The exercise
Convert everything in the listing from the line containing "Uncheck the Chip Name (SMBus) checkbox" down to the line containing "Action: tap(67, 24)" into a Markdown table with the columns No. and Entry. Give each line its own numbered row and skip any blank lines.

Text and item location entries

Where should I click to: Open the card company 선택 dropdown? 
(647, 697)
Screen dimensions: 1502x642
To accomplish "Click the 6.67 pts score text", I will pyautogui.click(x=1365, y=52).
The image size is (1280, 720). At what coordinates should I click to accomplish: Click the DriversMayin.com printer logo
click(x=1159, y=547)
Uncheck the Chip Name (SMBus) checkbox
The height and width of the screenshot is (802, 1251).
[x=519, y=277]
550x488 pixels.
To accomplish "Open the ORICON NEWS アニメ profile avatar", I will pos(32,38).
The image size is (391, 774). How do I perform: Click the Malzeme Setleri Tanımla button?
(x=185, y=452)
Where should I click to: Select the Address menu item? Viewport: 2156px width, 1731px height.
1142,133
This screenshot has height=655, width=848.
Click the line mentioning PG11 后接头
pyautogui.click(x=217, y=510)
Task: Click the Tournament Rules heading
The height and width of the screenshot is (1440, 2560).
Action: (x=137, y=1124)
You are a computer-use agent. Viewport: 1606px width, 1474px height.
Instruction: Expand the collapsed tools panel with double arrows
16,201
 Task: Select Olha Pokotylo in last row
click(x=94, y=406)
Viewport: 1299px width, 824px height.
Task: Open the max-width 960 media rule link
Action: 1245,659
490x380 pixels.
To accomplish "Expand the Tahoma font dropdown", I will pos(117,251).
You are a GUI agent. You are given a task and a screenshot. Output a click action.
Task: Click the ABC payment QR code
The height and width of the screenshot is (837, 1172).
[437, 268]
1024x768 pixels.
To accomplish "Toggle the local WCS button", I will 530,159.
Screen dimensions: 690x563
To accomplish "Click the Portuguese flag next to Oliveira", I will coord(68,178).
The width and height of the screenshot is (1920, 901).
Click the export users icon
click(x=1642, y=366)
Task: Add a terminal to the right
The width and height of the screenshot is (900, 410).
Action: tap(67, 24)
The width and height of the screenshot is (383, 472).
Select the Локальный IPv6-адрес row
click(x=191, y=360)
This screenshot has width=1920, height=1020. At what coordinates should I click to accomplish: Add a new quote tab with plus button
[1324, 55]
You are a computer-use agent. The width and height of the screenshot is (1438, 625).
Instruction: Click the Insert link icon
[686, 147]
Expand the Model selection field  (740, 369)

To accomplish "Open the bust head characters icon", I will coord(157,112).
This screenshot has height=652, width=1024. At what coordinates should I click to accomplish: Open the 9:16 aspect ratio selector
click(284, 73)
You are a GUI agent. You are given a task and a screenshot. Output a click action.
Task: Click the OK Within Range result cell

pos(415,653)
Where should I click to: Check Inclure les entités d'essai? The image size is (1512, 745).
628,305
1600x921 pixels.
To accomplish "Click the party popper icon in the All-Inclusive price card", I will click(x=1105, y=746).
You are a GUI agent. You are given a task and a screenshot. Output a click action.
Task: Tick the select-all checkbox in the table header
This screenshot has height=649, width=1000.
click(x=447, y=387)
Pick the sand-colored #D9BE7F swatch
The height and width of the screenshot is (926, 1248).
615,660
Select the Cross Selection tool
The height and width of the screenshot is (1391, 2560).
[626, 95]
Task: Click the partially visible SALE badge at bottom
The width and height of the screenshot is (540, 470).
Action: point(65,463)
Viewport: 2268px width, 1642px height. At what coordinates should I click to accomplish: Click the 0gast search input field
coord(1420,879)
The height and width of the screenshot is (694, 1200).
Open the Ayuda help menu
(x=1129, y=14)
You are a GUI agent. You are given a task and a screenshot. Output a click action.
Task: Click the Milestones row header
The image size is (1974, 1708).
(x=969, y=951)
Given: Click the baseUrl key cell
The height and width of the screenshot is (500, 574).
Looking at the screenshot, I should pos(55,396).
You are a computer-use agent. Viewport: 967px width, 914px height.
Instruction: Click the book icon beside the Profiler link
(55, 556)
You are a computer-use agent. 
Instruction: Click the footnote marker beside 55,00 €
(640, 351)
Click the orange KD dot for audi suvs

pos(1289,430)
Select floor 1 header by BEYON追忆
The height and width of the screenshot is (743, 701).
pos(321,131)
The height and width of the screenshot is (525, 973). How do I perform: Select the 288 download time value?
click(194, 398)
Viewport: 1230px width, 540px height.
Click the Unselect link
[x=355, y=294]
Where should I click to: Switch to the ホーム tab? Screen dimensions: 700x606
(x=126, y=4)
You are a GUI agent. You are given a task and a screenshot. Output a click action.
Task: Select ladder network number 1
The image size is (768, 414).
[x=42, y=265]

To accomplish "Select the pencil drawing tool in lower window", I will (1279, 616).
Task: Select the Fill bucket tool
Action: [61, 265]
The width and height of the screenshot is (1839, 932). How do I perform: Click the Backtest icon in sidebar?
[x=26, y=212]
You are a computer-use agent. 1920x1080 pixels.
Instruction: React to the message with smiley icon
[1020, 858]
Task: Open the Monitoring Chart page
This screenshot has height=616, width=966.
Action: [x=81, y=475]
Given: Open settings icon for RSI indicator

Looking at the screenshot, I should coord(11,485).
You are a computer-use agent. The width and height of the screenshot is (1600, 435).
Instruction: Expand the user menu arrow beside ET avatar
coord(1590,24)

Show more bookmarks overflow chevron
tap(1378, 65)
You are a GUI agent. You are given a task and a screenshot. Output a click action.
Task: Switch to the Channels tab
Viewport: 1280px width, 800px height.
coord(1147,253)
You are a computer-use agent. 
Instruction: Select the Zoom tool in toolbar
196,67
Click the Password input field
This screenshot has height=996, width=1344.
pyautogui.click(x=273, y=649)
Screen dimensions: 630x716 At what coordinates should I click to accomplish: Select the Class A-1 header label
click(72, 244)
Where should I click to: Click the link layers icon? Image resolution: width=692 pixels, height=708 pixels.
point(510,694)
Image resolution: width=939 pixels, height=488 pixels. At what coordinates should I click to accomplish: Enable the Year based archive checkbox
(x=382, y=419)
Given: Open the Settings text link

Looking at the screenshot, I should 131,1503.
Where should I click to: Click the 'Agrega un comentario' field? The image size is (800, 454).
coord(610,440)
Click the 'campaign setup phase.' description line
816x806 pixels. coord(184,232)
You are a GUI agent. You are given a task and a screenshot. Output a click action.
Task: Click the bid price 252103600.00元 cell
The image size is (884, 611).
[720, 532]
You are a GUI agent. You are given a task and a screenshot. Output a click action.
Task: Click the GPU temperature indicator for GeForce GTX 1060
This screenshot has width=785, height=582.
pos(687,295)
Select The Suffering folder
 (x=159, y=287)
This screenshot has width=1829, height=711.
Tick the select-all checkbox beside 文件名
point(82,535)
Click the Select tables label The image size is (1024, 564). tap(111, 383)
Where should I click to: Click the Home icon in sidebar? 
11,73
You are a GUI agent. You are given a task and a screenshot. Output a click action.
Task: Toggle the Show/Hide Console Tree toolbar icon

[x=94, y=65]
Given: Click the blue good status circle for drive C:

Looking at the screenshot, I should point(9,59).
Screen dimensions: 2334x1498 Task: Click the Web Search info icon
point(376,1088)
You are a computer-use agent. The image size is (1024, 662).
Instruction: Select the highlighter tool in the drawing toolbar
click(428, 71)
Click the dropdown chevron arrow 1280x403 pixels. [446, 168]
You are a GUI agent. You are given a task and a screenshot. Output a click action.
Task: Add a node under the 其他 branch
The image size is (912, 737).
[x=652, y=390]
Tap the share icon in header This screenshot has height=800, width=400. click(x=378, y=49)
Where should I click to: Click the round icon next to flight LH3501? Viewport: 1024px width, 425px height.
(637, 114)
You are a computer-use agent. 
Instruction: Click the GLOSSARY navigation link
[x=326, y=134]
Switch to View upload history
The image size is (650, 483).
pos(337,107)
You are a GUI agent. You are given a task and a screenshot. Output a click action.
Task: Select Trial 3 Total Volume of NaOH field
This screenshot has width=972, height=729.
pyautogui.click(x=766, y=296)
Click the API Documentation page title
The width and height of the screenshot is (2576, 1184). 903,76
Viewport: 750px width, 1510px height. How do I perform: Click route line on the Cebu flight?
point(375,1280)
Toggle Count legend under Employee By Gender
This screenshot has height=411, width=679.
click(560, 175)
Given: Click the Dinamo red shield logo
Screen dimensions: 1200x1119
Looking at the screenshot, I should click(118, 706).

Correct response
| No. | Entry |
|---|---|
| 1 | Uncheck the Chip Name (SMBus) checkbox |
| 2 | The height and width of the screenshot is (802, 1251). |
| 3 | [x=519, y=277] |
| 4 | 550x488 pixels. |
| 5 | To accomplish "Open the ORICON NEWS アニメ profile avatar", I will pos(32,38). |
| 6 | The image size is (391, 774). How do I perform: Click the Malzeme Setleri Tanımla button? |
| 7 | (x=185, y=452) |
| 8 | Where should I click to: Select the Address menu item? Viewport: 2156px width, 1731px height. |
| 9 | 1142,133 |
| 10 | This screenshot has height=655, width=848. |
| 11 | Click the line mentioning PG11 后接头 |
| 12 | pyautogui.click(x=217, y=510) |
| 13 | Task: Click the Tournament Rules heading |
| 14 | The height and width of the screenshot is (1440, 2560). |
| 15 | Action: (x=137, y=1124) |
| 16 | You are a computer-use agent. Viewport: 1606px width, 1474px height. |
| 17 | Instruction: Expand the collapsed tools panel with double arrows |
| 18 | 16,201 |
| 19 |  Task: Select Olha Pokotylo in last row |
| 20 | click(x=94, y=406) |
| 21 | Viewport: 1299px width, 824px height. |
| 22 | Task: Open the max-width 960 media rule link |
| 23 | Action: 1245,659 |
| 24 | 490x380 pixels. |
| 25 | To accomplish "Expand the Tahoma font dropdown", I will pos(117,251). |
| 26 | You are a GUI agent. You are given a task and a screenshot. Output a click action. |
| 27 | Task: Click the ABC payment QR code |
| 28 | The height and width of the screenshot is (837, 1172). |
| 29 | [437, 268] |
| 30 | 1024x768 pixels. |
| 31 | To accomplish "Toggle the local WCS button", I will 530,159. |
| 32 | Screen dimensions: 690x563 |
| 33 | To accomplish "Click the Portuguese flag next to Oliveira", I will coord(68,178). |
| 34 | The width and height of the screenshot is (1920, 901). |
| 35 | Click the export users icon |
| 36 | click(x=1642, y=366) |
| 37 | Task: Add a terminal to the right |
| 38 | The width and height of the screenshot is (900, 410). |
| 39 | Action: tap(67, 24) |